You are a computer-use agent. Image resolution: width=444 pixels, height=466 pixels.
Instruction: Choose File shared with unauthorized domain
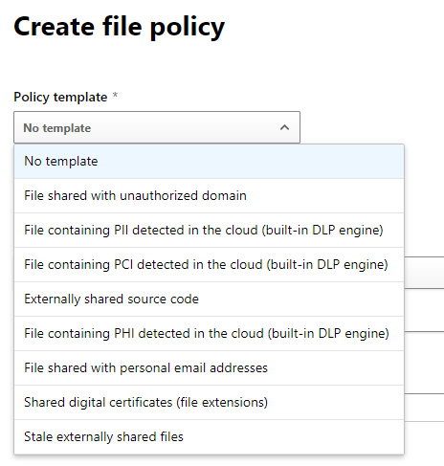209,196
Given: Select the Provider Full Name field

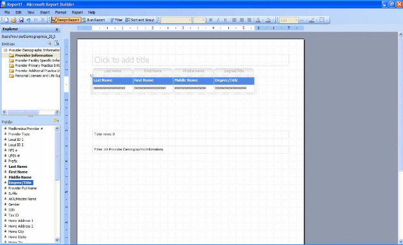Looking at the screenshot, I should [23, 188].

======

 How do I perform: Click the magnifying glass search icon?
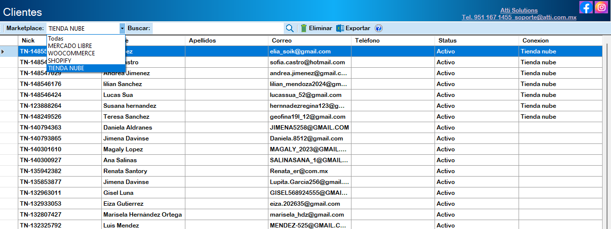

======

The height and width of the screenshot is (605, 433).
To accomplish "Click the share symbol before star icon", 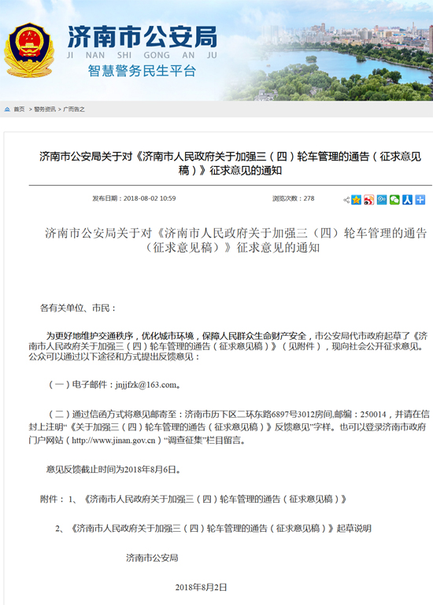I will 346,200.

======

Wherever "width" occurs in the entries above, copy the line it sits on.

Your response
You are a computer-use agent. Image resolution: width=444 pixels, height=466 pixels.
The height and width of the screenshot is (605, 433).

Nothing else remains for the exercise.